Thanks for the tip on kitp.ucsb.edu, will have to check it out when I can.
1.) iodine-131.
2.) yes
3.) beta and gamma
4.) The background radiation in the mountains is much greater than that from the iodine-131
Are you folks familiar with the International Atomic Energy Agency website? http://www.iaea.org
It’s interesting reading their news updates - nice dry science reporting the facts.
Looks like this incident isn’t the end of the world…
but boy oh boy is it first class major league SNAFU ! (Situation Normal All F#@7ed Up)
Accumulated contaminated water was found in trenches located close to the turbine buildings of Units 1 to 3.
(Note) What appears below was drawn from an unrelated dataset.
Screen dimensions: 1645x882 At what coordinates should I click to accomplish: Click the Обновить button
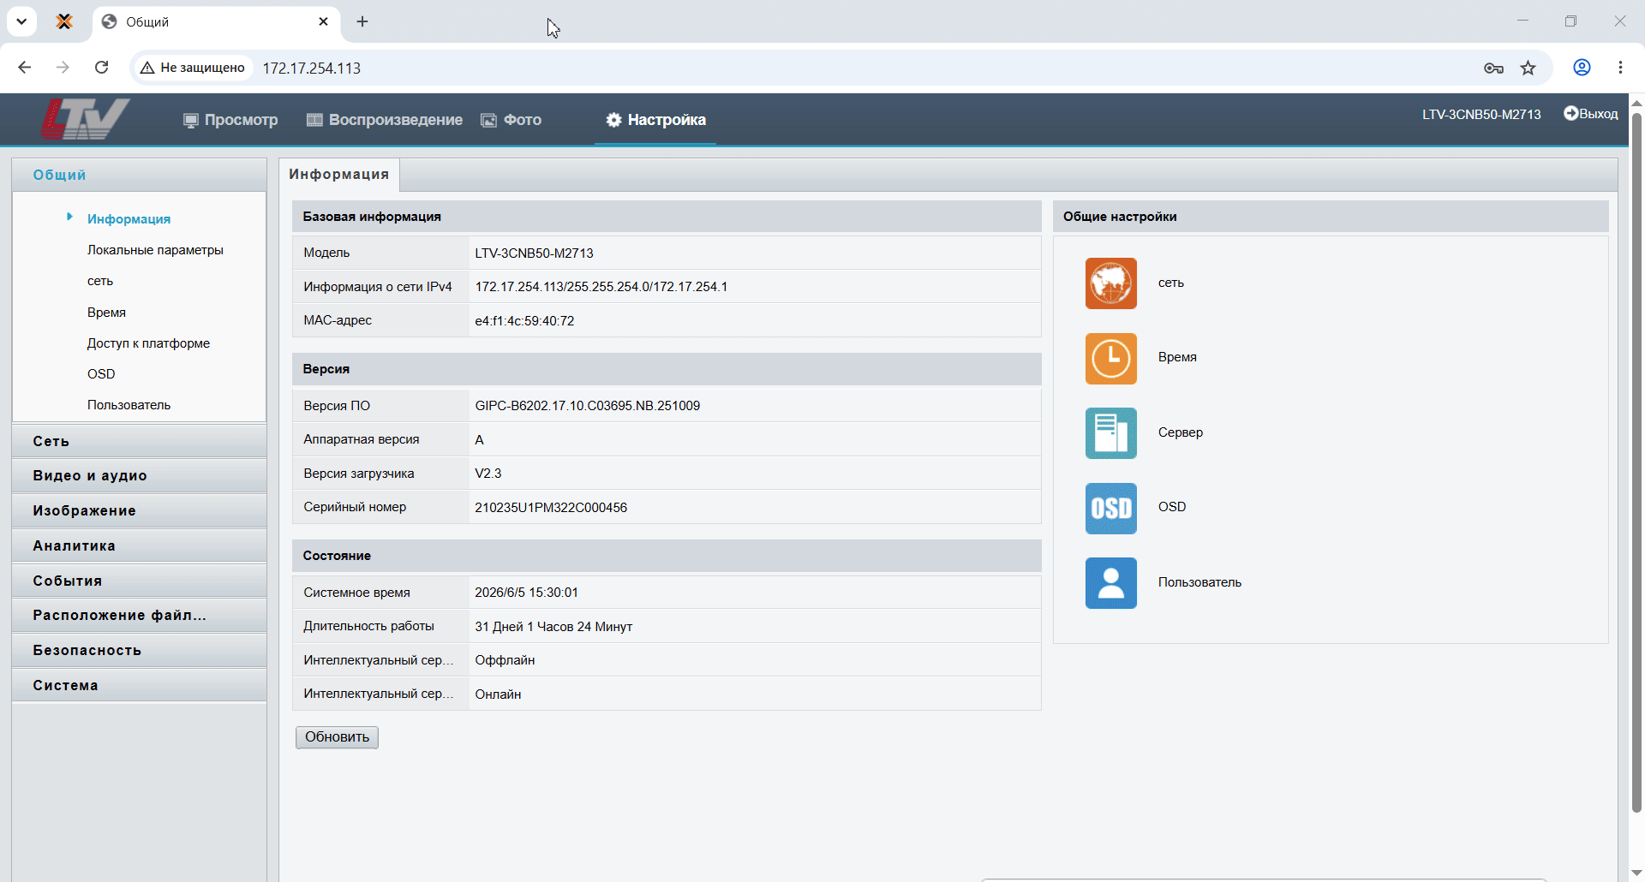click(x=337, y=737)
Dose rates at the surface of this water were 0.4 millisieverts/hour for Unit 1 and over 1 000 millisieverts/hour for Unit 2 as of 18:30 UTC on 26 March.
The Nuclear Safety Commission of Japan suggests that higher activity in the water discovered in the Unit 2 turbine building is supposed to be caused by the water, which has been in contact with molten fuel rods for a time and directly released into the turbine building via some, as yet unidentified path.
An investigation is underway as to how the water accumulated in the trenches. Measurements could not be carried out at Unit 3 because of the presence of debris.
In the nuclear meltdown saga in Japan, here are some of the latest developments from the BBC
Problems with the removal and storage of contaminated water:
So, according to Tony Roulstone, from Cambridge University’s department of engineering, the substantial quantities of contaminated water will have to be pumped away and “immobilised” - perhaps by locking it up in concrete, which would then be stored.
If engineers cannot identify the precise source of the contaminated water and seal it off, they will have to build a steel or concrete “surrounder” to catch it. The water would then be piped away to another site for immobilisation.
Richard Lahey, head of safety research for this type of reactor at General Electric, which installed the reactors at Fukushima in the 1970s, says workers at the site appear to have lost the race to save the crippled No. 2 reactor.
The Guardian newspaper quotes him as saying he believes the reactor core has melted through the bottom of the pressure vessel and at least some of it is down on the concrete floor beneath.
This would mean in simple terms the accident is no longer a matter of melting fuel rods, but of meltdown.
It will take years to cool everything:
Hiroto Sakashita, a nuclear reactor thermal hydraulics professor at Hokkaido University, says the other reactors and cooling ponds will take years to cool.
“They will just have to keep on pouring and pouring but contaminated water will keep leaking out,” he told The New York Times.